**Check your understanding:**
• 1. According to the profile of Taylar Mouton, why does Mouton think it matters to have mentors who look like you? Answer in one to three sentences.
• 2. Carry on the profile of Taylar Mouton below, picking up after its final sentence.

------ Text section

Successful researchers will agree that resilience is essential for survival in academia. The failure rate is extremely high — most experiments, grant proposals, and projects will end in disappointment. Resilience is difficult to teach, but it can be built from experience. Taylar Mouton, a senior molecular genetics major at UR, draws upon her resilience to succeed in the lab, as well as to combat racial and gender prejudice facing her peers.

 

Representation is one privilege many take for granted, and goes hand-in-hand with having strong role models and heroes to emulate. “Having mentors who look like you helps you assess what’s best for you,” Mouton said. “If there’s no representation, you have nothing to latch on to. [As a black woman], I’m doubly at a disadvantage.”

 

Underrepresentation of black professors and principle investigators (lab heads) can discourage black STEM students from pursuing such careers. “The biology department is decently sized, but I can’t think of any person of color who is a biology professor,” Mouton said. “I come to campus and only see white people in positions of power.”

 

Still, Mouton has stayed on track toward a career in academia. She is studying evolutionary dynamics of the fruit fly genome, working with Dr. Amanda Larracuente in the biology department. Dr. Larracuente has made Mouton’s research experience valuable and enjoyable. “She seems to effortlessly know everything about Drosophila and everything about sequencing and programming,” said Mouton. “She’s willing to make herself available to her students, and tries to fit everyone into her schedule… She made me feel welcomed.”

 

“Taylar is fantastic to have in the lab,” Dr. Larracuente said. “We love having her.”

 

The Larracuente lab is interested in the “dark regions” of genomes: DNA sequences we know little about, but which play essential roles in genome evolution and stability. Larracuente and Mouton use a combination of computational biology and wet-lab benchwork to interrogate the fruit fly genome.

------------
------ Dataset extract

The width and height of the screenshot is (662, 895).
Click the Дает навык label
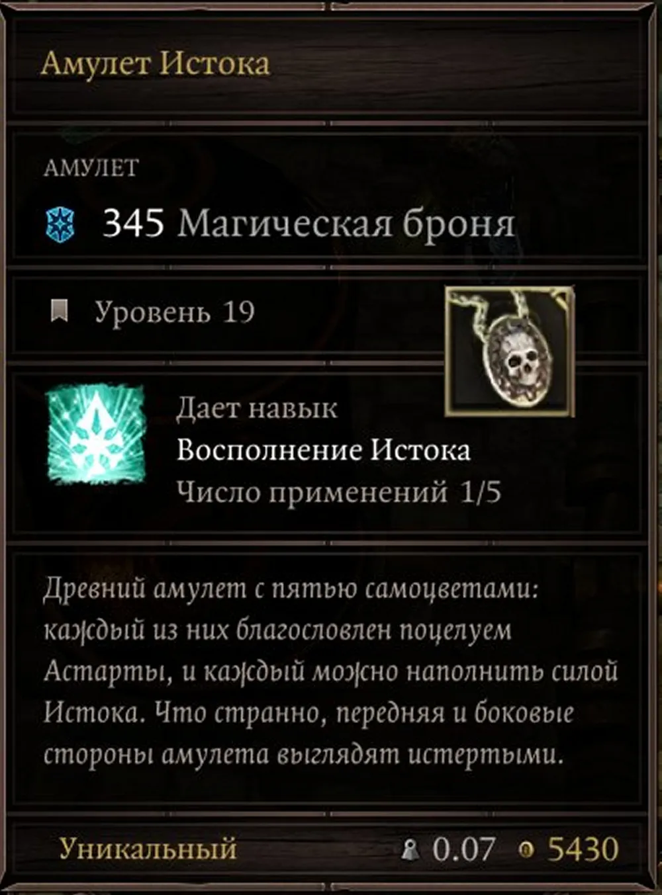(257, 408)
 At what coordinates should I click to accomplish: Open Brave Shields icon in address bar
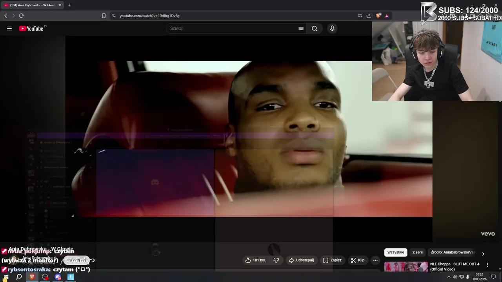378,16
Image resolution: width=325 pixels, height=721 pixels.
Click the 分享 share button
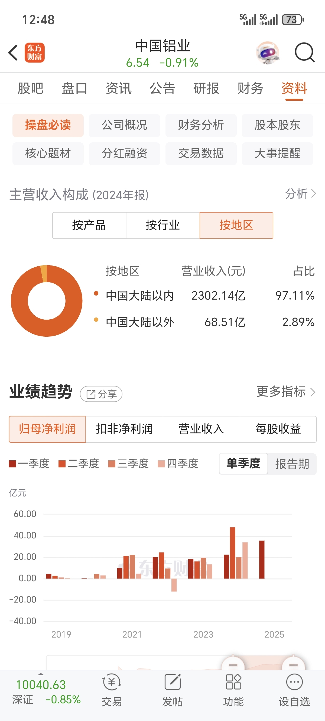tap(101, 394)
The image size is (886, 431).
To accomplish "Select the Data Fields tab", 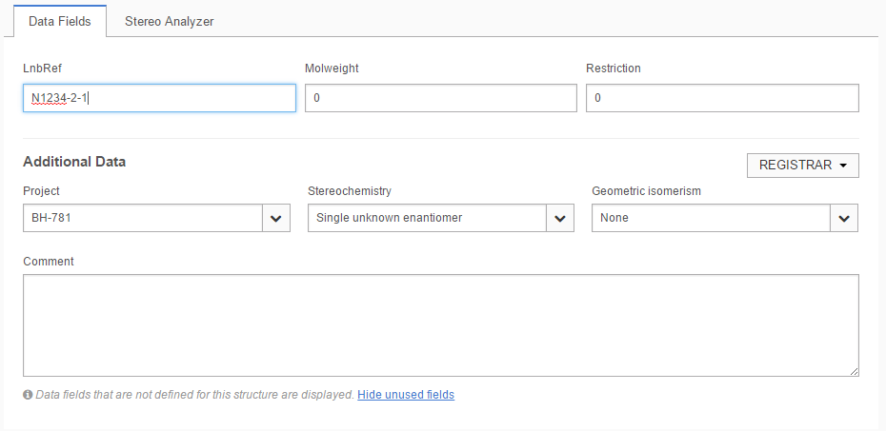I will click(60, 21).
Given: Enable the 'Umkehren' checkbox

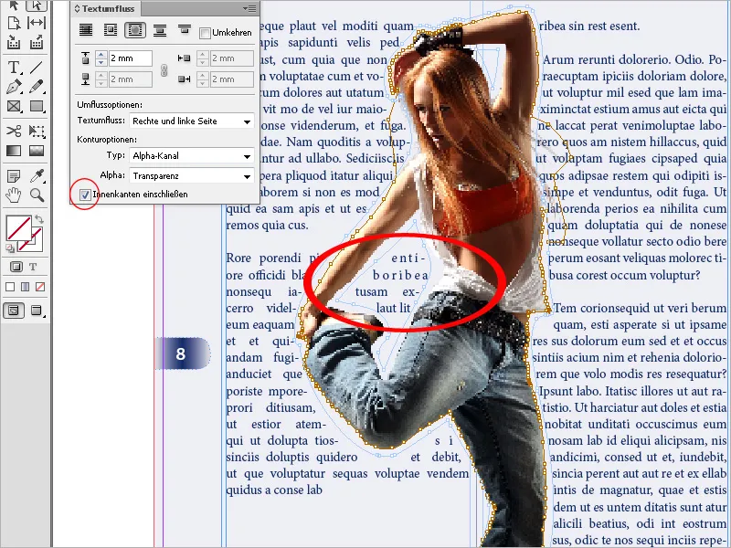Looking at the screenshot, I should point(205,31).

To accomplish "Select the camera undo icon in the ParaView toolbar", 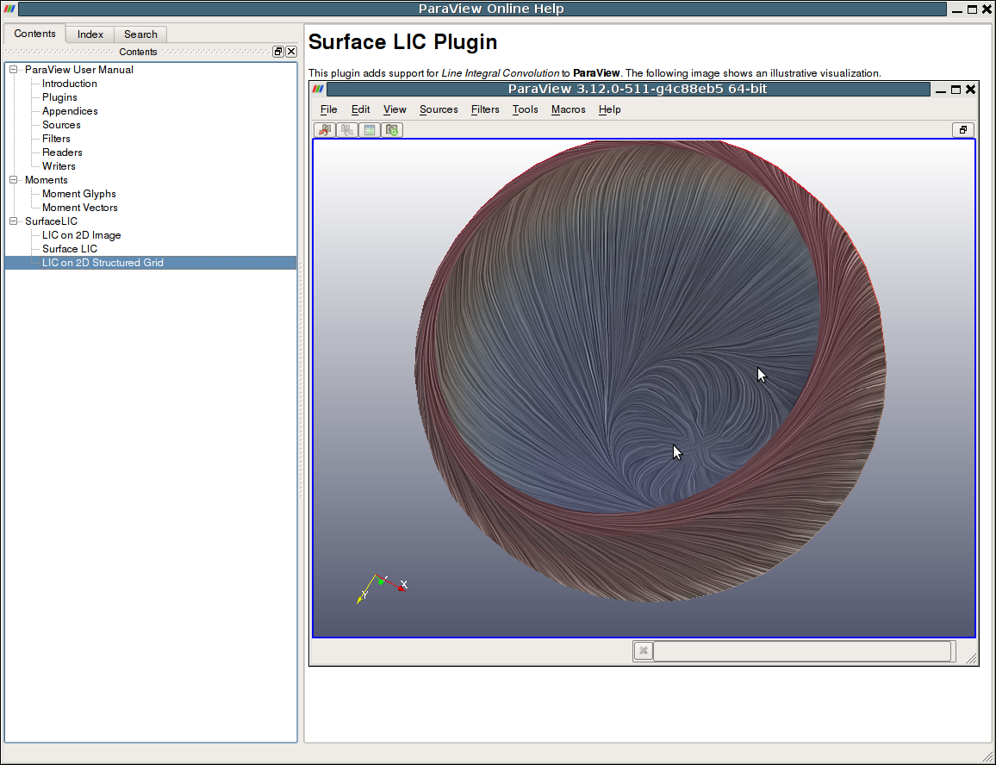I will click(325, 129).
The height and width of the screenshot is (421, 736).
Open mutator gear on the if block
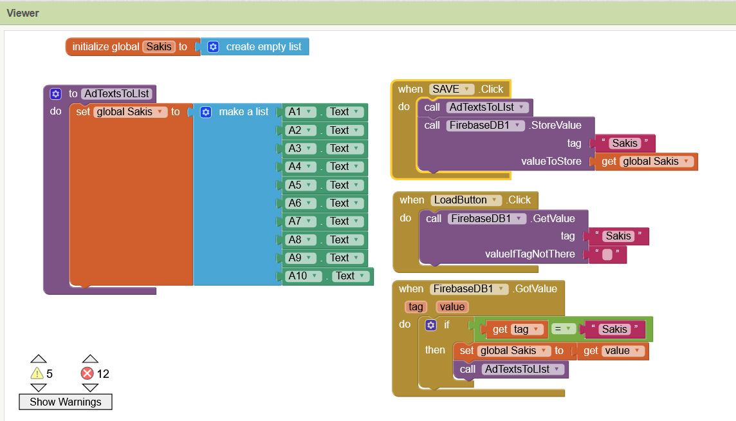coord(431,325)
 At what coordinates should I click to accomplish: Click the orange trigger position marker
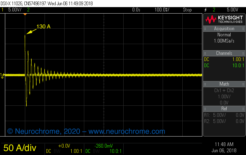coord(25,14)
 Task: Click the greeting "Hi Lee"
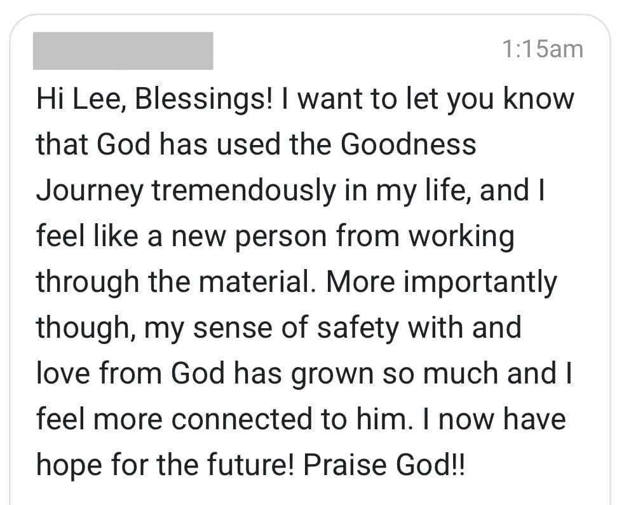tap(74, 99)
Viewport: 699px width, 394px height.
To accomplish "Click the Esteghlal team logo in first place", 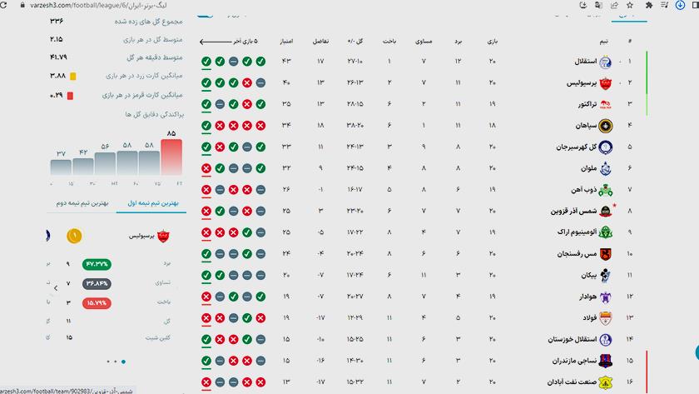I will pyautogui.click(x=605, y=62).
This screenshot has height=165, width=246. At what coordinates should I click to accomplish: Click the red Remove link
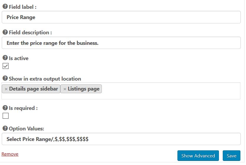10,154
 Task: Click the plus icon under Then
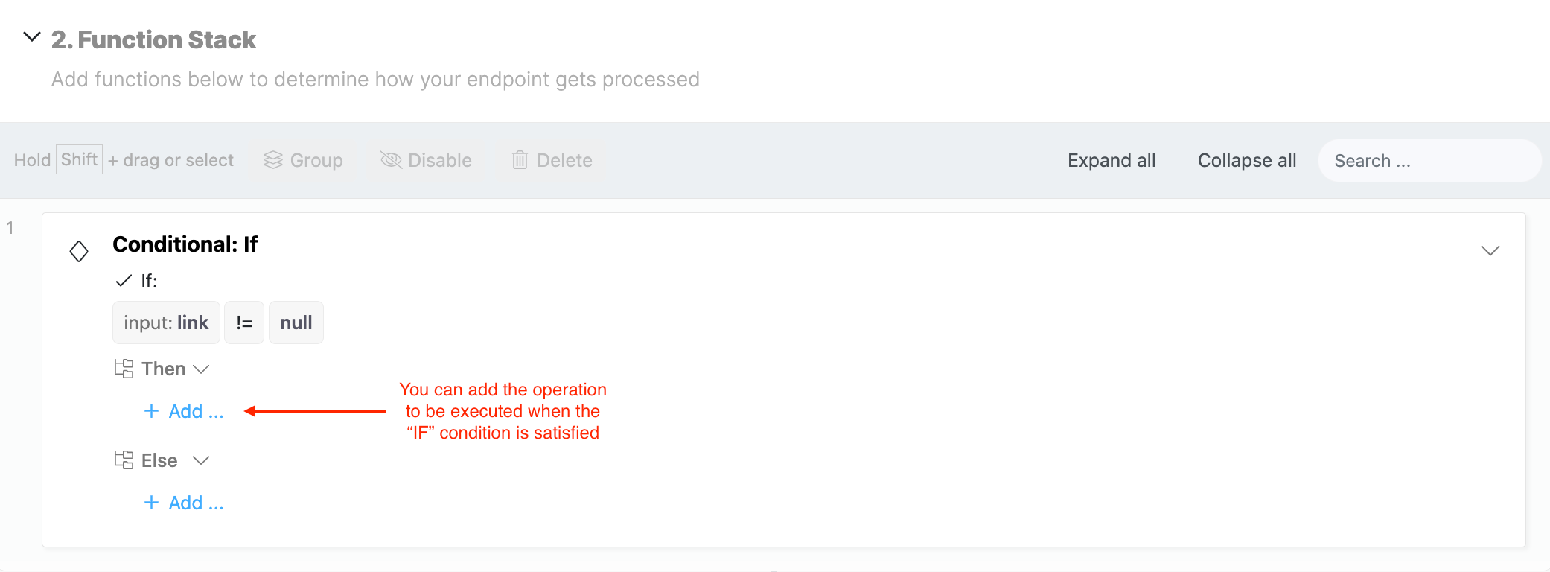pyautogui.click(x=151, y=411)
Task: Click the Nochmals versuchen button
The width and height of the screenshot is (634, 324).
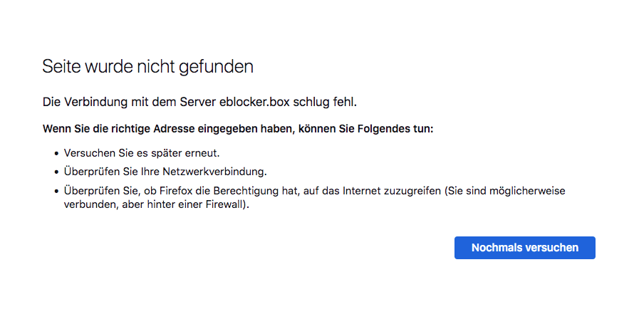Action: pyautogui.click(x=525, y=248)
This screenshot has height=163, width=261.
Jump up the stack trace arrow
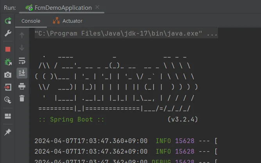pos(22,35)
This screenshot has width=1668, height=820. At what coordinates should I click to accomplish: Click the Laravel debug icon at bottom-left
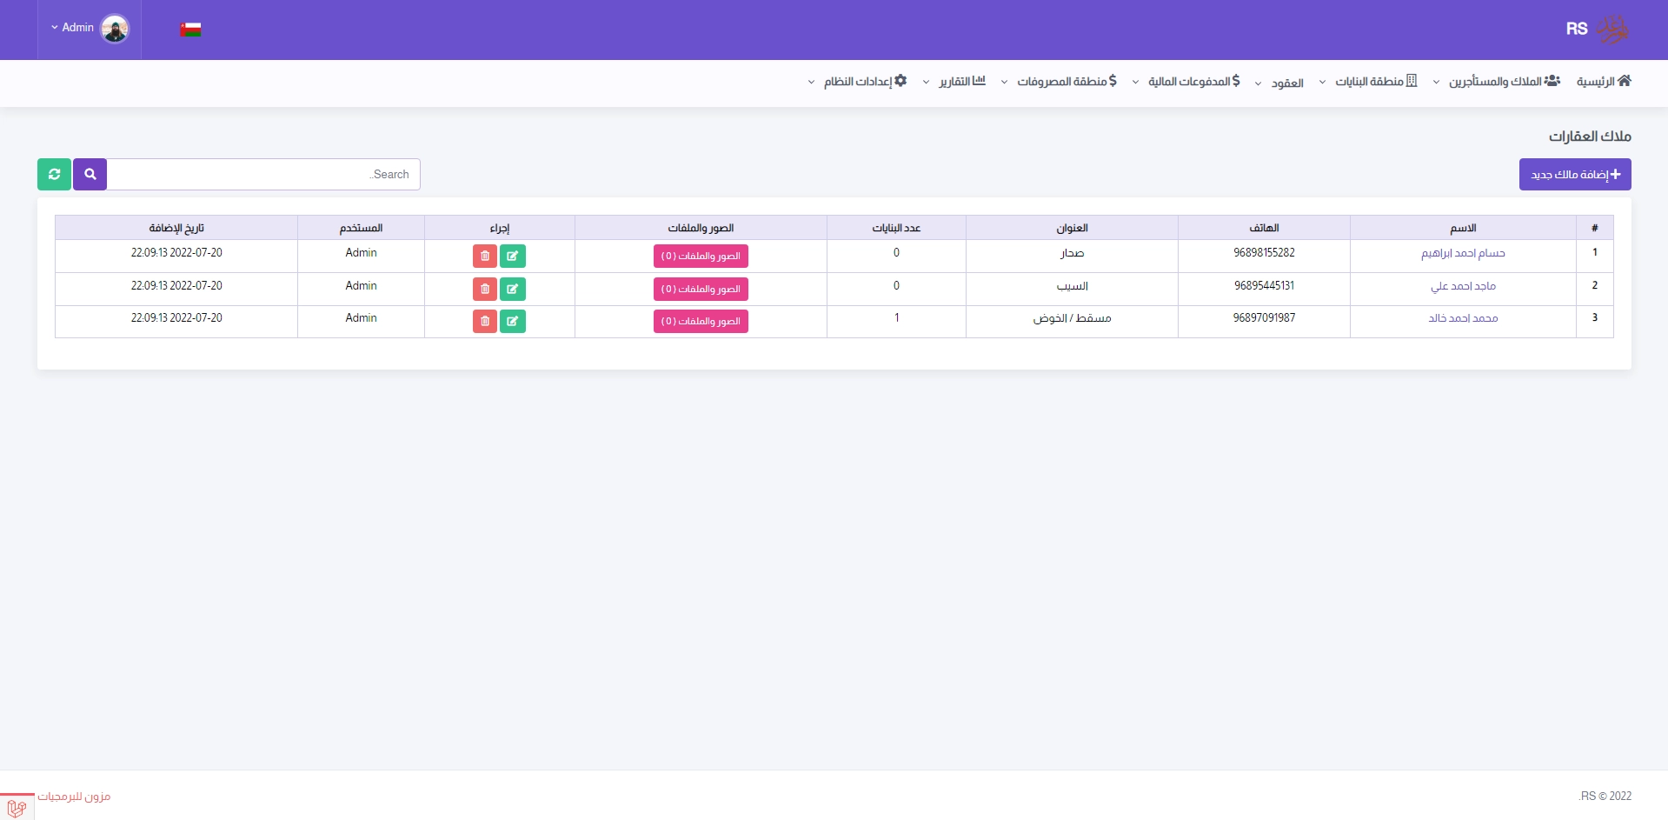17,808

------------

**Per-task outputs:**
• 1. Mouton says that mentors who look like you help you assess what's best for you. Without representation, she says, you have nothing to latch on to, and as a black woman she is doubly at a disadvantage.

• 2.
However, these “dark regions” are elusive and difficult to study — their exact structure and sequence have yet to be defined, making it challenging to study their function. Mouton initially tried to characterize a particular gene family in flies, focusing on a unique form of the gene that may play a role in fruit fly male fertility. She was able to generate preliminary data suggesting that this was localized to the nucleus, but the project hit a technical wall soon after. “It didn’t go anywhere, so we went back to the drawing board,” Mouton said.

 

In research and beyond, the most important problems are often the most difficult to solve. As a black woman at a predominantly white institution, Mouton is no stranger to meeting challenge with resilience. UR has made strides towards diversity and inclusion, but work remains to be done, Mouton said. “You start finding things that aren’t being addressed, even if other people recognize it as a problem.”

 

An academic path is demanding, from laborious coursework to growing pains of starting independent research. With these challenges come inevitable moments of failure, and it’s the response to failure that can make or break a career. Unfortunately, Mouton said, failure can be more discouraging for students of color at a predominantly white institution. Black students may feel chronic pressure to prove their competence because their professors and peers expect them to fail. Even small under-performances can reinforce this often subconscious expectation. Implicit bias is a pervasive barrier to underrepresented demographics in academia. “Most white people don’t realize that they have some racist biases until they’re forced to confront it,” she said.

Mouton experienced this during her first two years at UR. “I was surrounded by so many white faces who I thought were doing better than me,” she said. “Imposter syndrome happens to everyone, but I think it happens more to people of color. Sometimes I’d think, ‘Maybe they’re all right, maybe I’m not supposed to be here.’”

Last year, Mouton fought to establish the Womanist club on campus, a term coined by activist and Pulitzer Prize-winning author Alice Walker to represent feminists of color. Mouton’s efforts to create this space were originally met with resistance and a lack of understanding from administration. Finally, after much debate, the club was granted recognition last spring. “I wanted other women of color to have somewhere to go, to have a group that would always be about them,” Mouton said.

Though she has proved to be a passionate and effective spokesperson for students facing these issues, Mouton doesn’t enjoy being in the spotlight. She feels a responsibility to embrace her discomfort for the sake of positive change. “It’s a moment of being uncomfortable,” she said. “I’m doing it for those that come after me.”

Importantly, increasing diversity benefits scientific discovery. The approach that scientists bring to scientific problems is influenced by their unique agencies, and limiting the diversity of scientists limits the diversity of scientific thought. “Why would you limit yourself to the same type of brain power?” Mouton said. “Bring in new minds, that’s how innovation happens.”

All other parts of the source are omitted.